Foto di Anna Monticolo – Concorso fotografico organizzato da Osservatorio Nazionale Miele
«Il miele sintetico è una delle soluzioni più intelligenti e meno invasive per nutrire il pianeta senza depredarlo – ha dichiarato Abouzar Rahmani, fondatore e CEO di FoodYoung Labs – con il nostro laboratorio di innovazione full-stack svizzero e la nostra potenza commerciale negli Stati Uniti, stiamo portando l’innovazione di MeliBio senza l’utilizzo di api a un livello superiore, rendendo Mellody un prodotto davvero “clean-label” e non raffinato».
Mellody non è l’unico miele sintetico. In Israele, a Rehovot, la start-up Bee-io dei fratelli Efrat e Ofir Dvash sta lavorando alla produzione di una linea di “honey-free honey”, con l’obiettivo di “eliminare la dipendenza dell’uomo dalle api per l’alimentazione e di rendere il miele di prima qualità accessibile ovunque e in qualsiasi momento”.
Foto di Paolo Meitre Libertini – Concorso fotografico organizzato da Osservatorio Nazionale Miele
Non abbiamo assaggiato il miele artificiale né abbiamo visto le analisi di laboratorio quindi non conosciamo il suo gusto e la composizione chimica.
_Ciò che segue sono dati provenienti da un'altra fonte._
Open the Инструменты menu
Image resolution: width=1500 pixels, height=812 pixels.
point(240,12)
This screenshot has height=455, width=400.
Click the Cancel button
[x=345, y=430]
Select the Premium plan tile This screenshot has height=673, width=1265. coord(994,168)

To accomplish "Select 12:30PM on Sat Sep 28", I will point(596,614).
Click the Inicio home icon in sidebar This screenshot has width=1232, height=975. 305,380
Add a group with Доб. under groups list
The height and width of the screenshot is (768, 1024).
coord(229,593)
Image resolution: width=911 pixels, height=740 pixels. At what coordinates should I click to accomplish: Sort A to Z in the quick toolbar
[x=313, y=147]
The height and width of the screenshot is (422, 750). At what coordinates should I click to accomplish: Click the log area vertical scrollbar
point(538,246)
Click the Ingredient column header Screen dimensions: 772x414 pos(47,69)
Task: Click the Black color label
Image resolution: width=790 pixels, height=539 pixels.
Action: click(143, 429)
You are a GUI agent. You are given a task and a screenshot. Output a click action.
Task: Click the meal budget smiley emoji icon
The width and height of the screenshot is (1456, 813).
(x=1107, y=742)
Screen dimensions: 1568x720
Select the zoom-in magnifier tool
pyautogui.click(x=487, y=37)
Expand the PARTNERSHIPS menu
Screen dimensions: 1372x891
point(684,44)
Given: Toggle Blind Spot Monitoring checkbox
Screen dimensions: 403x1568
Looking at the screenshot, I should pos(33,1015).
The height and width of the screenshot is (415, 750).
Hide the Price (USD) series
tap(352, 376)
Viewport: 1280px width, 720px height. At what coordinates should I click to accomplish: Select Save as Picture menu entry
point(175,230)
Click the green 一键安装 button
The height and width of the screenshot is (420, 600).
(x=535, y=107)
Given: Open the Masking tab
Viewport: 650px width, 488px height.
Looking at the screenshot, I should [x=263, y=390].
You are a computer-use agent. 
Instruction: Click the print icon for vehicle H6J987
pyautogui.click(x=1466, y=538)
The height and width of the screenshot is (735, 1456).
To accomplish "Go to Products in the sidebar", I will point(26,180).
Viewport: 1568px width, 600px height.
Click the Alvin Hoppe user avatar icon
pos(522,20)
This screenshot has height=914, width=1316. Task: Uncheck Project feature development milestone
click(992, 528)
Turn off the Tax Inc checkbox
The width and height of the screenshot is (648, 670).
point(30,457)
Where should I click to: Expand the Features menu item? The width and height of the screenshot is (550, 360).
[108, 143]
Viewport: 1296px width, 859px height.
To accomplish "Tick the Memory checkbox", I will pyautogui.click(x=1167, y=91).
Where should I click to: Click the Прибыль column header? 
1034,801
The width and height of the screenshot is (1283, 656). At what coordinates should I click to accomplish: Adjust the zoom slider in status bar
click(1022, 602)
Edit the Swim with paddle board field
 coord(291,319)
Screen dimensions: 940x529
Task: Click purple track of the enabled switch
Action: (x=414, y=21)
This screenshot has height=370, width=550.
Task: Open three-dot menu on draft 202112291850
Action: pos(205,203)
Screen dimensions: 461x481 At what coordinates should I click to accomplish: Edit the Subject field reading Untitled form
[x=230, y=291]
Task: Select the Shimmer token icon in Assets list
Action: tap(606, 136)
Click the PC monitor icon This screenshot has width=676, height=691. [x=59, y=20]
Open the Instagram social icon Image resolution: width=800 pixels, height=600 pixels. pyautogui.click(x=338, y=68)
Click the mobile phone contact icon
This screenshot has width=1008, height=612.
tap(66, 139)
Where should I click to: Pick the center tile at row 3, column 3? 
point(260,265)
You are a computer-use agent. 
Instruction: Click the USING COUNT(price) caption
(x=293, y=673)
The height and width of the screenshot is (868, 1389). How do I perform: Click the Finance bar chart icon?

Le fonti online assicurano che le caratteristiche nutrizionali sono “comparabili – se non superiori – al miele naturale”. Il plant-based honey sarà apprezzato dai vegani, molto meno dai puristi e dai consumatori vintage. Il miele sintetico sarà sempre uguale a se stesso: non potrà mai avere le infinite sfumature di colori, profumi e sapori che possiede quello naturale, ottenute da altrettanto infinite variabili che dipendono dalle essenze, dalle stagioni, dai territori, dalle mani e dalle scelte degli apicoltori.
Foto di Laura Russo – Concorso fotografico organizzato da Osservatorio Nazionale Miele
Il dolcificante più antico della storia è composto principalmente da zuccheri, ma anche da oltre cento sostanze tra sali minerali, acidi organici, polifenoli ed enzimi. Può un miele creato in laboratorio uguagliare – e superare – quello fatto dalle api da milioni d’anni? Non solo va a farsi benedire l’espressione di biodiversità floreale che il miele naturale rappresenta: i prodotti di laboratorio vogliono dimostrare che si può fare a meno delle api, trascurando quanto questi insetti siano fondamentali per l’impollinazione delle piante. Per non parlare delle ripercussioni sul settore apistico, negli ultimi decenni messo in croce da mille problemi: agrofarmaci, cambiamento climatico, frodi, concorrenza sleale.
Foto di Rina D’Imperio – Concorso fotografico organizzato da Osservatorio Nazionale Miele
«L’esigenza di questi progetti è trasformare un prodotto agricolo in prodotto industriale, che però in nessun modo può sostituire quello naturale – commenta Alessandra Giovannini, presidente di AMI (Ambasciatori Miele Italia), associazione culturale fondata nel 2009 per promuovere la conoscenza e la cultura del miele nel nostro Paese – Mellody o altri plant-based honey non sono miele, come non sono salumi quelli ottenuti con oli vegetali e addensanti. Stiamo perdendo la cultura agricola, che non è solo cultura ma necessità vitale».